1. Model architecture defines the maximum position length: positional encoding (sinusoidal in "Attention Is All You Need", learned in GPT-2, RoPE in Llama/Mistral/Qwen, ALiBi in MPT) is designed or trained for a specific maximum n.
2. KV-cache: during autoregressive inference each newly generated position writes its key and value (K, V) into accelerator memory. The cache grows linearly with length and dominates VRAM consumption at long windows.
3. Attention cost: standard self-attention computes an n×n dot-product matrix — O(n²) FLOPs and memory. For n=1M that matrix has a trillion entries; infeasible without optimizations. FlashAttention, sliding window, GQA/MQA, Mamba and similar reduce this cost.
4. Post-hoc window extension: techniques like RoPE scaling (linear, dynamic NTK, YaRN), positional interpolation, or long-context fine-tuning extend a model's window after pretraining without retraining from scratch — with varying quality.
5. In the client / API: prompt + history + system + tools + RAG file are tokenized and must fit the model's window. Above the limit, strategies differ: error (OpenAI), automatic truncation (some interfaces), sliding window over history (chatbots), or RAG (retrieval instead of stuffing).

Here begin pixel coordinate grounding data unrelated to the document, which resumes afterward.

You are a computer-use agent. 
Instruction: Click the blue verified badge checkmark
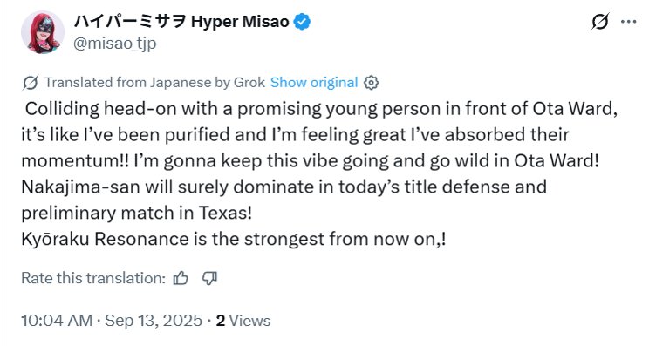302,22
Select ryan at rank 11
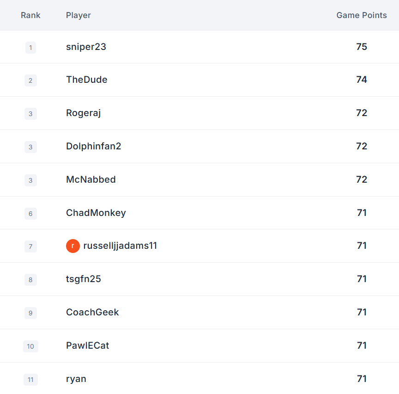 point(76,379)
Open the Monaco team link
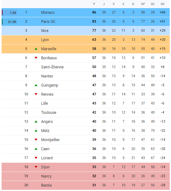Image resolution: width=171 pixels, height=191 pixels. click(x=48, y=13)
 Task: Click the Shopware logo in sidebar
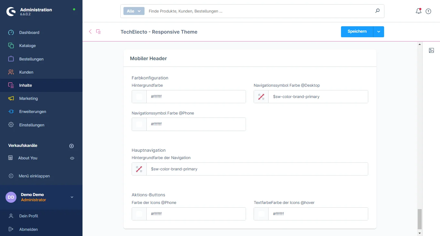[x=12, y=12]
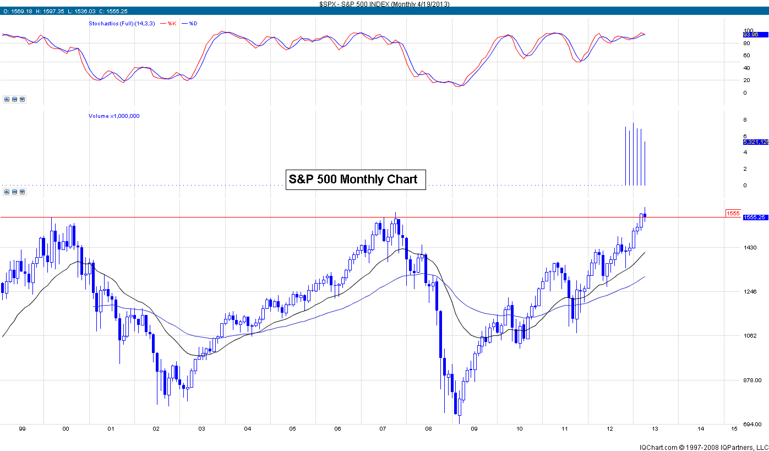Image resolution: width=769 pixels, height=451 pixels.
Task: Click the 08 year marker on time axis
Action: coord(429,428)
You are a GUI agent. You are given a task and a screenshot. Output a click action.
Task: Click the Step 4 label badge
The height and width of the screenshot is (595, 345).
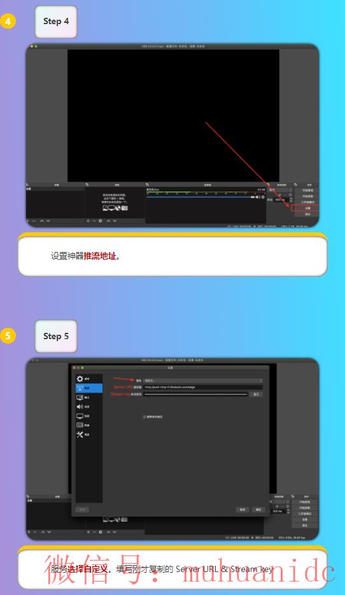(56, 22)
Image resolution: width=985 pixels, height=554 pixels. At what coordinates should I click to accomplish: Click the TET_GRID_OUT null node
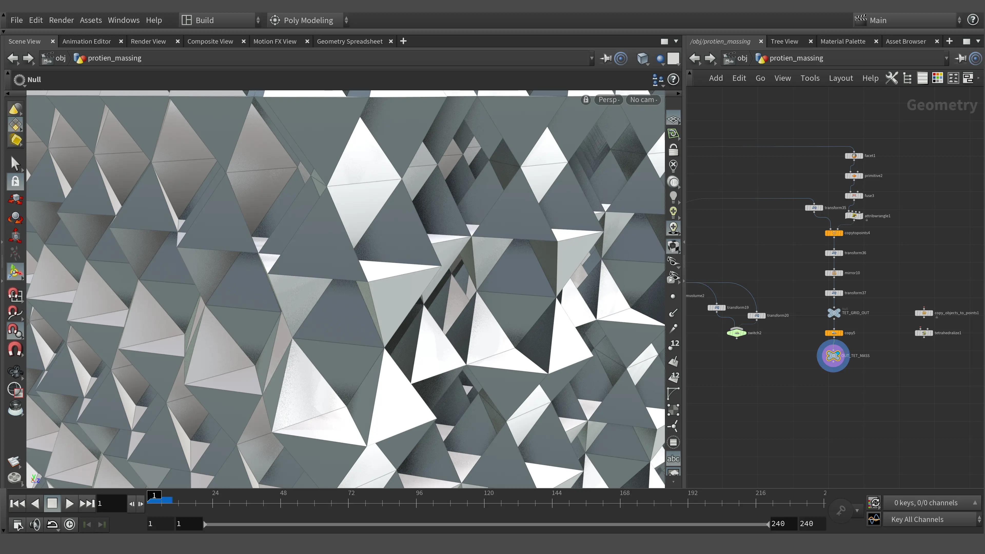click(834, 313)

An autoregressive model needs a clearly defined input domain: how many token positions are supported by attention layers, positional encoding, and KV-cache. The context window provides that contract — a deterministic limit that lets memory be allocated up-front and operation cost be predicted. In practice, the window defines whether the model can fit: an entire book, a code monorepo, a long conversation with history, a legal document, or multimodal content (1 hour of audio ≈ several hundred thousand tokens). This directly determines the range of tasks executable in a single call — without RAG or agentic decomposition.
Models advertising 1M+ tokens often degrade in quality already at 32k–128k (RULER). Verify the effective window empirically for your domain — do not trust marketing figures.

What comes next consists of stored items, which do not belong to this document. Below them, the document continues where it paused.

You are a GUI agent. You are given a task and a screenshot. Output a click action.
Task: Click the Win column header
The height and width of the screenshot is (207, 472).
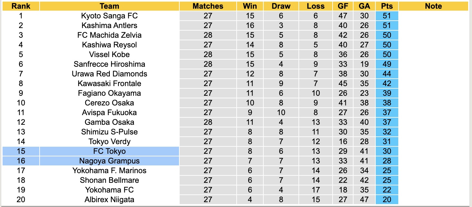coord(250,6)
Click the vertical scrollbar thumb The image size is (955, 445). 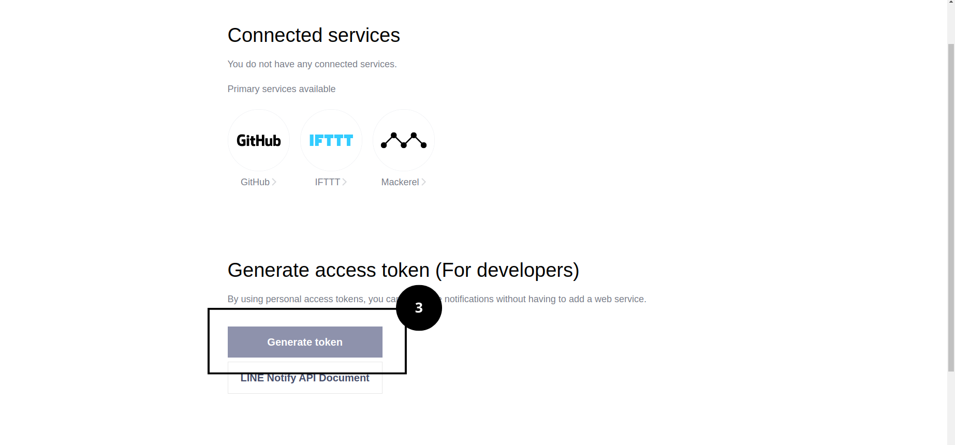pos(951,207)
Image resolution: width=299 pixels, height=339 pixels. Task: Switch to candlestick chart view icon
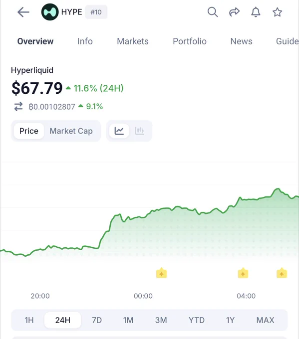[x=139, y=131]
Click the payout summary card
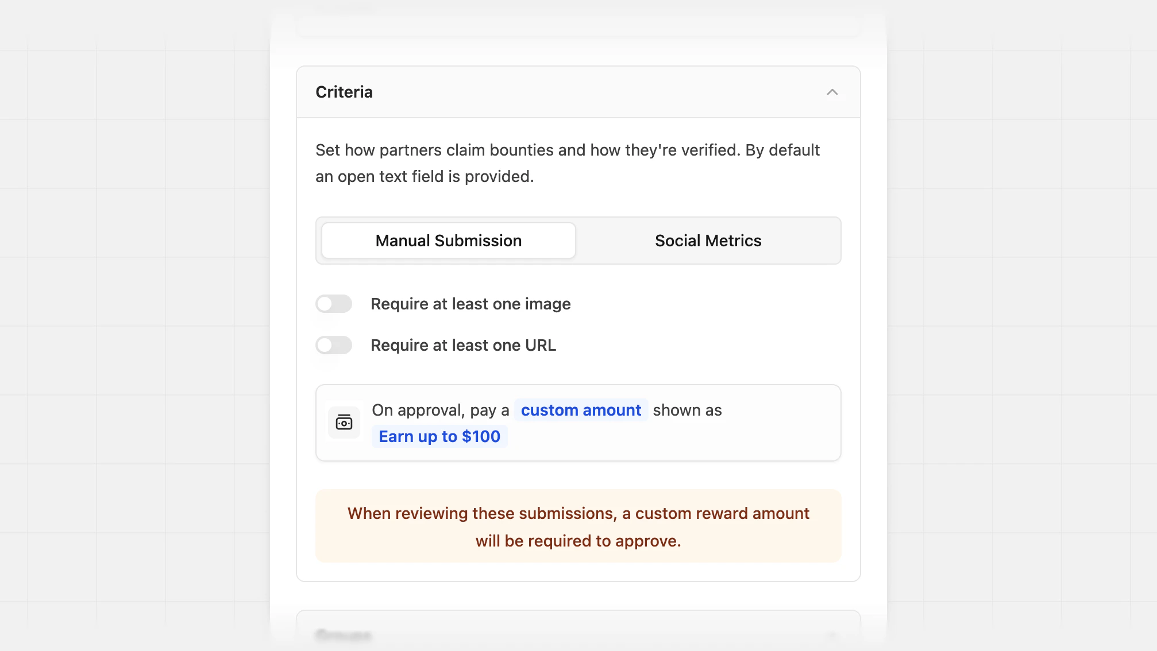The height and width of the screenshot is (651, 1157). coord(578,423)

Information placed in the middle of a long context is used worse than at the start/end (Liu et al. 2023). Affects RAG strategy (chunk ordering) and prompt layout.
Per-token cost and attention compute both grow with context length — filling a 1M window is hundreds of times more expensive than 10k. Prefill latency grows linearly or worse.
PL/JP/AR text uses 2–3× more tokens than English — the effective window for these languages is proportionally smaller. "128k tokens" ≠ "128k characters" or "128k words".
The temptation to "stuff the whole corpus" into a long window is often worse — in quality and cost — than a well-built RAG pipeline. A long window should be a tool, not an excuse to skip retrieval.